Visits by top American leaders, such as Vice-President Kamala Harris's trip to Singapore and Vietnam in a fortnight's time, are greatly valued and show that the US is investing the bandwidth and resources in the region, Prime Minister Lee Hsien Loong said yesterday.
Such high-level visits also signal that the United States has substantial stakes and interests to protect and advance, he added at the virtual Aspen Security Forum.
PM Lee also noted the US' renewed emphasis on multilateralism, and refocusing on its global network of allies and partners.
"There is a palpable sense of relief not just in the Asia-Pacific, but all round the world. Countries are looking for long-term strategic consistency from the US," he said. "They hope for a reliable and predictable US, which will provide a stable anchor for the international order, as it has done for so many decades."
Secretary of State Antony Blinken and Defence Secretary Lloyd Austin have visited Japan and South Korea, and Mr Austin was also in Singapore, Vietnam and the Philippines, PM Lee noted.
PM Lee, who was the keynote speaker at the two-day forum, said the US is in the region not just to ensure regional security and a balance of power, but also to drive trade and investment, and to grow the broad trans-Pacific relationship.
"The current mood in the US is not pro-trade, but there are many new opportunities for the US to cooperate with the region, for example in digital trade and green growth. So I hope the US will pursue them, and continue to play a major role in fostering an inclusive, rules-based world order."
The White House had announced last week that Ms Harris will visit Singapore and Vietnam this month to deepen the US' engagement with South-east Asia, but did not mention dates. The Straits Times understands the visit will take place from Aug 22 to 24.
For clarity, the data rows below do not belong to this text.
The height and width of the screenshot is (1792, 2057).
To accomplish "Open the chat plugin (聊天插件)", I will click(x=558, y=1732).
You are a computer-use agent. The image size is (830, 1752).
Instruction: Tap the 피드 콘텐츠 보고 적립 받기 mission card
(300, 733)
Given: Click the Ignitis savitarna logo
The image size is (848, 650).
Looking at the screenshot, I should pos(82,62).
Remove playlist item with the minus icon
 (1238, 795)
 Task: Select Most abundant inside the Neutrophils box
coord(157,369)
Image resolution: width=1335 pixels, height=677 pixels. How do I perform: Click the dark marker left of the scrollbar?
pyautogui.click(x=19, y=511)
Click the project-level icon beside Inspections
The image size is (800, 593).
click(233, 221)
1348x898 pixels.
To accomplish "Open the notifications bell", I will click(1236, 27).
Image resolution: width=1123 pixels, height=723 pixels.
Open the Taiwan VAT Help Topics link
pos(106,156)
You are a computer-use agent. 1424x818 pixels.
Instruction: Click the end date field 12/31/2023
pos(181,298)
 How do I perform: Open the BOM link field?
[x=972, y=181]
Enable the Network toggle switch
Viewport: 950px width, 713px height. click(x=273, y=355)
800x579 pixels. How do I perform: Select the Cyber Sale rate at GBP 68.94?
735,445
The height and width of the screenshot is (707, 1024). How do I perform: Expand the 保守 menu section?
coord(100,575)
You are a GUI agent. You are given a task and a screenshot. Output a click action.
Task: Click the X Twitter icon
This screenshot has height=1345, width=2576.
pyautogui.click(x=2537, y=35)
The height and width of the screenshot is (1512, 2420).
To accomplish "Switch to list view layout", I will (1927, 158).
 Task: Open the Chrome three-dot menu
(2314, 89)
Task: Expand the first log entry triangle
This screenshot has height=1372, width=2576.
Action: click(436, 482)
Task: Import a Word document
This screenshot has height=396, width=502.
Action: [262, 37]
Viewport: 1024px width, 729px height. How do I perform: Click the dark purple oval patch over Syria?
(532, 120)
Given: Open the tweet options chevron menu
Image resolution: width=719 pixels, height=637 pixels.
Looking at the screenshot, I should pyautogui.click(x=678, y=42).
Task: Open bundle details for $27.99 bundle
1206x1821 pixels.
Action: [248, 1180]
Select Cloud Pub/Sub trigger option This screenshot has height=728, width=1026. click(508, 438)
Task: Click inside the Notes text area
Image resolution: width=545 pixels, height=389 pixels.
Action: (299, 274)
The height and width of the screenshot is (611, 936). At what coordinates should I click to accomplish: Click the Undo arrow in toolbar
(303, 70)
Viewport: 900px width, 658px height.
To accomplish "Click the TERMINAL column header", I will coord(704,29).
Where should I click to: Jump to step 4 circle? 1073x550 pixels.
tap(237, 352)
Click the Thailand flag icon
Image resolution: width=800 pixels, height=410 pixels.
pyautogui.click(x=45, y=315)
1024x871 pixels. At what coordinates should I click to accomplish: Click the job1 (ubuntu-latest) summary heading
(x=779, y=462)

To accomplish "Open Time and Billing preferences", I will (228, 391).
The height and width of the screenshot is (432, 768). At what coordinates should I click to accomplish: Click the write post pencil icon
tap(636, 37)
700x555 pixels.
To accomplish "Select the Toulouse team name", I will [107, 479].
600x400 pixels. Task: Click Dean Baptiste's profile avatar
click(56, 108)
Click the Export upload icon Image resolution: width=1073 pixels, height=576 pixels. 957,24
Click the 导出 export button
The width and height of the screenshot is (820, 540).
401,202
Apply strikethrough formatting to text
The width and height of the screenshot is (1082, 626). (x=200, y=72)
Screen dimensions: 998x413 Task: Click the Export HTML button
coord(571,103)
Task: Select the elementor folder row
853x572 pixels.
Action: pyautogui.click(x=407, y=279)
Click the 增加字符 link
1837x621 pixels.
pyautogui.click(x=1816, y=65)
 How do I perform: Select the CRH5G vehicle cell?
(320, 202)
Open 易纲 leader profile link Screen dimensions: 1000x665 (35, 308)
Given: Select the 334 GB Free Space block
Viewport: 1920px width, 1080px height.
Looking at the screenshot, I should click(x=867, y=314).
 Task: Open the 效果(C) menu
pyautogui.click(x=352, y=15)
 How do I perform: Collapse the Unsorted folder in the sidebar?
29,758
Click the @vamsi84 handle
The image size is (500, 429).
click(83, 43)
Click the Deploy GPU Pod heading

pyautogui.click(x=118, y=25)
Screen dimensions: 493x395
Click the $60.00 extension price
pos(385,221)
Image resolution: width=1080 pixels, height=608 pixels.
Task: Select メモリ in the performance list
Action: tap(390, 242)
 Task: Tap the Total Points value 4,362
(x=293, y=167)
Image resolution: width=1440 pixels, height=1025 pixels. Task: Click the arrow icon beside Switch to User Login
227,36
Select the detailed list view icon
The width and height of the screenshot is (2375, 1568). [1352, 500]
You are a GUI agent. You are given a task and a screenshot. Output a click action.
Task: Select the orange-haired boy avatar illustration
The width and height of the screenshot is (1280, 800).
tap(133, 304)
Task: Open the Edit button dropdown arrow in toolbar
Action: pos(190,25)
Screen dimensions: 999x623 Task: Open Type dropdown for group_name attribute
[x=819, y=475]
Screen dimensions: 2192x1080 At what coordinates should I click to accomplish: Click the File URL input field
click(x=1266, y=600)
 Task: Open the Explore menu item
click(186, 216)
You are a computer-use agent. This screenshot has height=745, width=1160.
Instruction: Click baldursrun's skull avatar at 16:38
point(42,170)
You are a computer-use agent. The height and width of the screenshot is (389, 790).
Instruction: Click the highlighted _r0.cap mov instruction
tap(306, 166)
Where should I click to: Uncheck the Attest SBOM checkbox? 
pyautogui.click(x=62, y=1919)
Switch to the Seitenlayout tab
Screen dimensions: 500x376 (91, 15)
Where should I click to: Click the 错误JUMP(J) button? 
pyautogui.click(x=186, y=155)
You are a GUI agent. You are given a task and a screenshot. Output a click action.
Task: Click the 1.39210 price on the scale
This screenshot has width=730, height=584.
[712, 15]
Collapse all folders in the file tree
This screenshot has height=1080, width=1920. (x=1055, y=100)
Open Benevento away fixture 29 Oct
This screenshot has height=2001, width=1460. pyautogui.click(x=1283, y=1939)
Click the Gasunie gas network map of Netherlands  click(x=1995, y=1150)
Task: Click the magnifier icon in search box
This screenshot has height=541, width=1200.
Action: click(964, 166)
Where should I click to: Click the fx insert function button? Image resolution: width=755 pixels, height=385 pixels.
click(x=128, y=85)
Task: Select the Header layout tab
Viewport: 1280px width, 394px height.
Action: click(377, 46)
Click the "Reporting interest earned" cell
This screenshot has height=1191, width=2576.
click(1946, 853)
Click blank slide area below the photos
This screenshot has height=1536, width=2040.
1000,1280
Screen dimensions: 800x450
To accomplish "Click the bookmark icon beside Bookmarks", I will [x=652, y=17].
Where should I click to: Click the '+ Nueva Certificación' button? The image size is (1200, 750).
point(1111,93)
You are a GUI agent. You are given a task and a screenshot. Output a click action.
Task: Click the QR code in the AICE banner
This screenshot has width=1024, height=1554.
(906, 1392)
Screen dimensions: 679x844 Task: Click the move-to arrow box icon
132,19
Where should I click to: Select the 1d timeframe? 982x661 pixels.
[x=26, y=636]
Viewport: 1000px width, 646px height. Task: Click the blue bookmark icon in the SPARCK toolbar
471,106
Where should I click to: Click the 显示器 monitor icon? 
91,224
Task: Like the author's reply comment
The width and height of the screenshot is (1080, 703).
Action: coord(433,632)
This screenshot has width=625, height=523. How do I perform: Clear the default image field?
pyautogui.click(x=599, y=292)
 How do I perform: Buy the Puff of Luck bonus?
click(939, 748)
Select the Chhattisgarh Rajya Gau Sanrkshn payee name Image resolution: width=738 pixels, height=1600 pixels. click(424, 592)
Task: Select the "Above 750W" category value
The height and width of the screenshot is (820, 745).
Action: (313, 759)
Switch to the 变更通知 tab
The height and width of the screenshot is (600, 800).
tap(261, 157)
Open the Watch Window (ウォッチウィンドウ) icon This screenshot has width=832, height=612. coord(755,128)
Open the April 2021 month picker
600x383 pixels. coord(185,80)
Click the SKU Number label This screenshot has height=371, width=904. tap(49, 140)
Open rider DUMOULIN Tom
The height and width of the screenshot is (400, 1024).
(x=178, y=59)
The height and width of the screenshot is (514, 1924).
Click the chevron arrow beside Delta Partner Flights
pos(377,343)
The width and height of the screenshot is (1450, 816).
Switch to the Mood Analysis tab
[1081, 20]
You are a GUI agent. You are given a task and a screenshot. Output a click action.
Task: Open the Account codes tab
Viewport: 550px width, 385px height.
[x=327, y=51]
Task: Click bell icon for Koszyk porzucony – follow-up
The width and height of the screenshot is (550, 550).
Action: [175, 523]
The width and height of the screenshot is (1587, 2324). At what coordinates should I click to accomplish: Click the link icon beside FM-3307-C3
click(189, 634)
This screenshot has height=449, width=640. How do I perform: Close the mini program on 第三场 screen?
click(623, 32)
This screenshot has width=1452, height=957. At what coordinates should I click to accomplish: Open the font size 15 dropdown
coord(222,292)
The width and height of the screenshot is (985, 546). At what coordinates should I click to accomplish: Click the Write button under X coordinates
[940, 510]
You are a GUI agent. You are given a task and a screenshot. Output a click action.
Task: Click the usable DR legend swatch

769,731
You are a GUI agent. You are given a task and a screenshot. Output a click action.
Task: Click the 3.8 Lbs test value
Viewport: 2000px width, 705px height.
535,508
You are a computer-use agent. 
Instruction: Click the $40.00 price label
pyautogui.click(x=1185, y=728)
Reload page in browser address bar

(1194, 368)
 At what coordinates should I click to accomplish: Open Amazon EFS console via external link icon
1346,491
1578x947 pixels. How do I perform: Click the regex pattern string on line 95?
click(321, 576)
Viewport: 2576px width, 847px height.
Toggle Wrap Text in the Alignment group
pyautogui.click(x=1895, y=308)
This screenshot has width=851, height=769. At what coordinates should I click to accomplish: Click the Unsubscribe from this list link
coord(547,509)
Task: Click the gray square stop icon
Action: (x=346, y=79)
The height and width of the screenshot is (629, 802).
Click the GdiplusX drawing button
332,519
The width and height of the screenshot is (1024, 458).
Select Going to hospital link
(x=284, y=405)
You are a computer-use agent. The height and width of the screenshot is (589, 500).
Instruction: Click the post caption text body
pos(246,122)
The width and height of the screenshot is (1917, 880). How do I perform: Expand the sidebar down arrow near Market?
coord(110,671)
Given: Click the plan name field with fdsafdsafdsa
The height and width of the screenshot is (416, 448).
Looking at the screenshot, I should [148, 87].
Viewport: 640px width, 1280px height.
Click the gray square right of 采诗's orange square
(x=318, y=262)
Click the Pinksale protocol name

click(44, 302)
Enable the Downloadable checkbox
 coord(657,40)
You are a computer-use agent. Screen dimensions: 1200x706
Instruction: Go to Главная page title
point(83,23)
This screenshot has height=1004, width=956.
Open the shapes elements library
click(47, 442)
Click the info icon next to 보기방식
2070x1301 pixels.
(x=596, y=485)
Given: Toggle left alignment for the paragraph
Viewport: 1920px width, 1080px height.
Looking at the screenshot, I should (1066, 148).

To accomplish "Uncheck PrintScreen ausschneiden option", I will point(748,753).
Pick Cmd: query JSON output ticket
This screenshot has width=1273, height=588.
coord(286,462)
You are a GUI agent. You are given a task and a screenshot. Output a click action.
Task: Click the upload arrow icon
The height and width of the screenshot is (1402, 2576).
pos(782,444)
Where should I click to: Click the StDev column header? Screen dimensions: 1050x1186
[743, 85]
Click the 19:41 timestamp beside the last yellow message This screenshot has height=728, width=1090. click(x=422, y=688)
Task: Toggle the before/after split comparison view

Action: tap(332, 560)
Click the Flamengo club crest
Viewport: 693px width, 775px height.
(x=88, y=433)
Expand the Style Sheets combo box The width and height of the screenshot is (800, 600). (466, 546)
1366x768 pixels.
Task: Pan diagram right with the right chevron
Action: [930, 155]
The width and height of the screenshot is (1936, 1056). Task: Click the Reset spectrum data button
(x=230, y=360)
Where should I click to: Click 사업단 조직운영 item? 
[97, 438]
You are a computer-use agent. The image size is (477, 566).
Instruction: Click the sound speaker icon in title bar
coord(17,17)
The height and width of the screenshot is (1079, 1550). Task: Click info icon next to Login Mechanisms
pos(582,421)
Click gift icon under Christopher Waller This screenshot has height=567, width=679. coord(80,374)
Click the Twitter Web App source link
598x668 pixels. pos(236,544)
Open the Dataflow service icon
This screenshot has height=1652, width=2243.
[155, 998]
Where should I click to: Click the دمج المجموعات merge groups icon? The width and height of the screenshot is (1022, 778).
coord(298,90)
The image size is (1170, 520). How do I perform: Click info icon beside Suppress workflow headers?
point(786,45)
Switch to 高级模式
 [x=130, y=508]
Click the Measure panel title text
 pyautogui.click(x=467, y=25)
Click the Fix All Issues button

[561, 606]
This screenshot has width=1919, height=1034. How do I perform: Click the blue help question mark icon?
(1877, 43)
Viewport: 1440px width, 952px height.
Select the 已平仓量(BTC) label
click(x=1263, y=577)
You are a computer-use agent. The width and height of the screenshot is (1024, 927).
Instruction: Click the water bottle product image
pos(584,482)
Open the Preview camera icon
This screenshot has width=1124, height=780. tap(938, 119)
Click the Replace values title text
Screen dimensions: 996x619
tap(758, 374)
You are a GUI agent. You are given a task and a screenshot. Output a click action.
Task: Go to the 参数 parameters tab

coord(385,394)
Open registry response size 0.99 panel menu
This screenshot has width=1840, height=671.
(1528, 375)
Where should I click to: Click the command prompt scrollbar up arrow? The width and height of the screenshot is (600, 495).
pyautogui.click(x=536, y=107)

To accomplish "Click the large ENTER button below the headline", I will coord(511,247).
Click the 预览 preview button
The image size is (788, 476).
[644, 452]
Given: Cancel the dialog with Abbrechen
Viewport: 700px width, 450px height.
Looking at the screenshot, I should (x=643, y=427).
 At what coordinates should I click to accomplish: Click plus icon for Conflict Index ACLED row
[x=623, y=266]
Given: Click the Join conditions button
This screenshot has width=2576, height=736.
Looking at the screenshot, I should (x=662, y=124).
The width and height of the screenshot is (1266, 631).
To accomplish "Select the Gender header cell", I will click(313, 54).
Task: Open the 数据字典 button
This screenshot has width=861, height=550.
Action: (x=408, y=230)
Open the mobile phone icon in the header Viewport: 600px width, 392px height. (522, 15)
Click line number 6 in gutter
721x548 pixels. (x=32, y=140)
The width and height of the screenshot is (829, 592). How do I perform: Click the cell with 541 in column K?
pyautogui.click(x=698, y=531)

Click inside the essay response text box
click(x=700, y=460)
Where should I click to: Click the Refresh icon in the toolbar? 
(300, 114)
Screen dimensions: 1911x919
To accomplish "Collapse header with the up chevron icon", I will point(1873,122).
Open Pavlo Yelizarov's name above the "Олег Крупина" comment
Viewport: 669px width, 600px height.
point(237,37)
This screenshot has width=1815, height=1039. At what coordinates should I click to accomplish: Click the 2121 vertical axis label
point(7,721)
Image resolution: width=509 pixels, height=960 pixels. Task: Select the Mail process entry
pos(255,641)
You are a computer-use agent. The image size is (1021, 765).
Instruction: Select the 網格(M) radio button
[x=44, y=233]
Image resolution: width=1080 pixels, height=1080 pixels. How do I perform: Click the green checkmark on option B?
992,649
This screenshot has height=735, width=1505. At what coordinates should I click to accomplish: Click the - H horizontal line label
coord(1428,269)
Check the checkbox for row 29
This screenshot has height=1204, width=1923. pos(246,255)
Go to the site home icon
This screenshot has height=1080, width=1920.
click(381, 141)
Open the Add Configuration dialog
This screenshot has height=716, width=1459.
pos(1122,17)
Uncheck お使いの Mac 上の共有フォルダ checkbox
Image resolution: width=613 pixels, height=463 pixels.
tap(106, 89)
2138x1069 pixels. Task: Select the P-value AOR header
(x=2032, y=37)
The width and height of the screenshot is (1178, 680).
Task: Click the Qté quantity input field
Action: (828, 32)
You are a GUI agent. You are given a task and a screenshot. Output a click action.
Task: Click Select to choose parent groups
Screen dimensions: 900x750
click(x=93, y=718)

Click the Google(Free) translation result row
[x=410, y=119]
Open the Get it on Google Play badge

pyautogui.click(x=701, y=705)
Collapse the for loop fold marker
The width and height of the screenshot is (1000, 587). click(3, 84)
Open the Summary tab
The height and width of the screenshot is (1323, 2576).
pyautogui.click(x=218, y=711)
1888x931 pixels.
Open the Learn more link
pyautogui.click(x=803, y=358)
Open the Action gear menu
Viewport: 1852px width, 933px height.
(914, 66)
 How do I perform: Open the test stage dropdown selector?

In his remarks, PM Lee said it was unfortunate that the Covid-19 pandemic has not brought countries closer together, but often to the contrary, even as there has been some cooperation on issues such as vaccine multilateralism.
There was a scramble for critical supplies, like masks and personal protective equipment, and later vaccines, he said. "Internationally, the pandemic has spawned recriminations and finger-pointing - where did the virus come from, who is to blame, and so on. Domestically, populations in many countries felt growing anxiety and insecurity, which has fed nativist sentiments," he said.
His 50-minute session moderated by American journalist Evan Osnos touched on a variety of issues, from how US politics was viewed around the world, to the issue of Taiwan reunification, and possible areas of cooperation between China and the US.
Asked whether the reaction against globalisation will continue, PM Lee said the impact will be felt not just in physical and financial investments. The impact on the movement of people was "a very big factor in Brexit and it's not absent from any of our politics".
"And even in Singapore where we have a significant number of migrant workers as well as foreign professionals, it's a sensitive political issue, and we have to put a lot of effort into managing the relations and explaining to Singaporeans why this is necessary and how the issues can be managed," he said.
"At the same time, we explain to the foreign population here that their contributions and their economic efforts are appreciated."
PM Lee also shared his views on the US-China relationship, which he said has been more difficult in the last few years. In the US, there has been a deep, bipartisan shift in attitudes towards China, which extends into the population, he said. In China, attitudes have also become more assertive and robust.
China's strategic and economic influence has grown, he added, citing its more active international stance, seeking to reshape the international order to its advantage.
"It will be hard to reverse the present trend towards more troubled relations. But many countries still hope that the deterioration in the relationship can be checked.
"Because many US friends and allies wish to preserve their extensive ties with both powers. No good outcome can arise from a conflict," he said.
"It is vital for the US and China to strive to engage each other, to head off a clash which would be disastrous for both sides, and the world," he added.